Boston Public Schools (BPS) runs three “exam schools” for students in grades 7-12, which U.S. News & World Report ranks among the nation’s best. Boston Latin School, in particular, is the oldest operating school in the U.S. and counts among its alumni many important figures in American history.
Admission to these schools was traditionally decided on a merit-based “composite score” comprised of grade point average (GPA) and an admissions exam. Students were admitted by score rankings until each school was full.
The competition for these seats is fierce and, as one mother explains, begins as early as 4th and 5th grade:
“We’re talking about nine and ten year old kids talking about big topics and choices that have enormous financial consequences on the families. They’re facing very difficult conversations not only about their future in education but also finances. When we go back to the mental health, I don’t know how they’re able to process all of those elements.”
In fall 2020, amid the COVID-19 pandemic, BPS overhauled the admissions criteria, removing the exam component and creating a ZIP Code quota system. While this strategy seemed benign, the motivations behind it were anything but: BPS and its admissions task force were clear—they wanted a specific racial balance at the exam schools.
The task force was led by the Boston NAACP president and included a critical theorist academic and a corporate head of diversity. Another member had previously written about the exam schools’ purported racial inequity.
The ZIP Code quota had immediate impact. In fall 2021, white student numbers dropped from 40% to 31% while the Asian American count fell from 21% to 18%. Among the students denied equal educational opportunities were children whose parents are members of the nonprofit Boston Parent Coalition for Academic Excellence that supports merit-based admissions and improving the district’s K-6 pipeline.

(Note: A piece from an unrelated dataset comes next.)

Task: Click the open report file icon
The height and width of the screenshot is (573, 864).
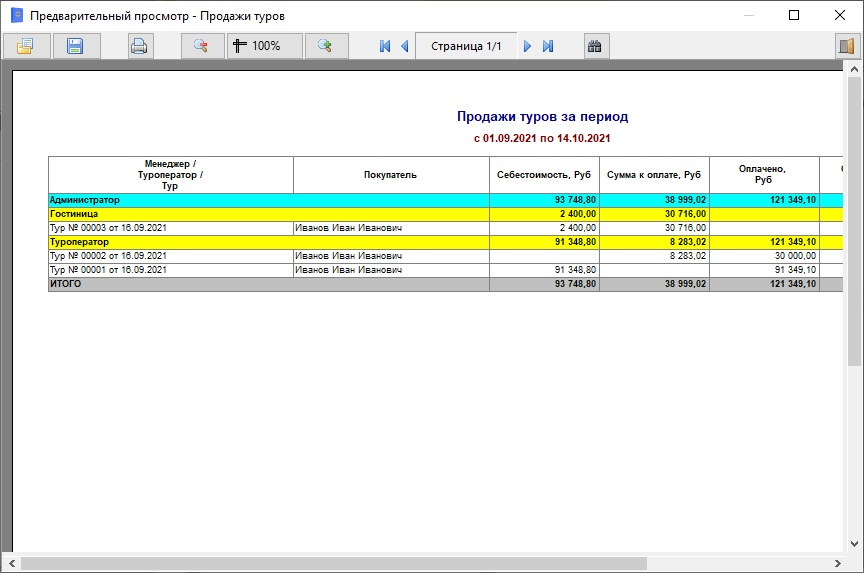Action: [26, 46]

The Coalition sued, arguing that ZIP Codes used as a racial proxy violate the Constitution’s equal protection guarantee. The case was dismissed by a federal trial court and then by the First Circuit, which said the Coalition couldn’t prove the policy’s disparate—or disproportionate—impact on white and Asian American students. Ultimately, the Supreme Court also declined review, prompting a scorching dissent from Justice Samuel Alito that concluded: “We have now twice refused to correct a glaring constitutional error that threatens to perpetuate race-based affirmative action in defiance of Students for Fair Admissions. I would reject root and branch this dangerously distorted view of disparate impact.”
While that case wove through the courts, BPS reconvened its task force and replaced the ZIP Code scheme with a “tier plan” that divides Boston into socioeconomic tiers.

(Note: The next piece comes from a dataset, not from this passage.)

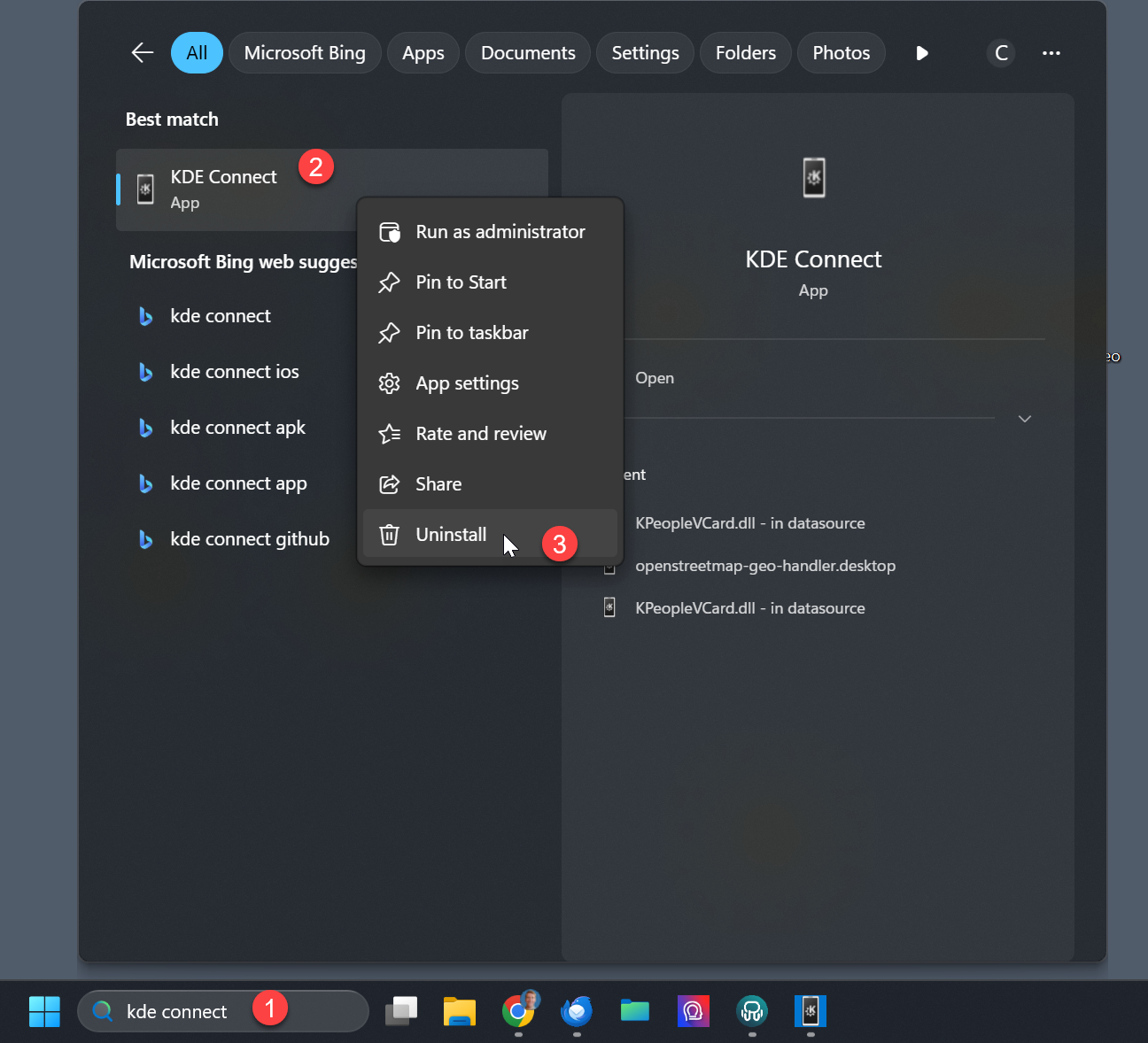
Task: Open the three-dots more options menu
Action: point(1051,53)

The district allots each “tier” the same number of seats, but any semblance of equality ends there. Admission cutoff scores vary wildly by tier. For example, when the plan was first implemented, there were eight tiers, and Boston Latin School required a 99.1 composite score from Tier 8 students but only 73.5 from Tier 3 students. Tier 8 not only had the most applicants of any tier by far, but the vast majority of white applicants were competing against only each other in Tier 8. Consequently, students in Tier 8 had the lowest acceptance rate, and white students fell to about a quarter of the admitted students at the exam schools. Importantly, this share placed white students below their proportion of the applicant pool—the standard the First Circuit said was necessary to demonstrate disparate impact in the first case.

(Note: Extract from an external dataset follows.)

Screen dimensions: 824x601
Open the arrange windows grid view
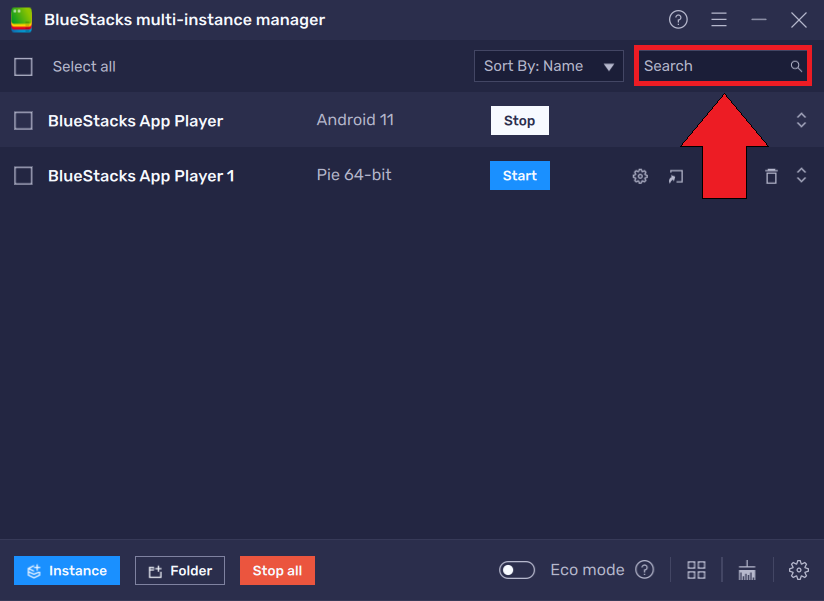(696, 569)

The new plan worked: BPS achieved its clearly stated goal of racial balancing. But this new admissions scheme is just as unconstitutional as the ZIP Code system: it intends to discriminate on the basis of race and is successful at doing so. Under the Constitution’s equal protection guarantee, public schools cannot design admissions criteria to intentionally suppress enrollment of students from particular racial groups—whether directly or by proxy.
Represented at no charge by Pacific Legal Foundation, Boston Parents are again fighting back with a federal lawsuit, armed this time with evidence of disparate impact and signals of an appetite among Supreme Court justices to decide the fate of government-sponsored discrimination-by-proxy once and for all.
This case builds on our previous work, demonstrating PLF’s relentless efforts to defend the Constitution’s promise of equality under the law. All students deserve equal educational opportunities based on individual qualifications and achievement, not government preferences based on characteristics they cannot control.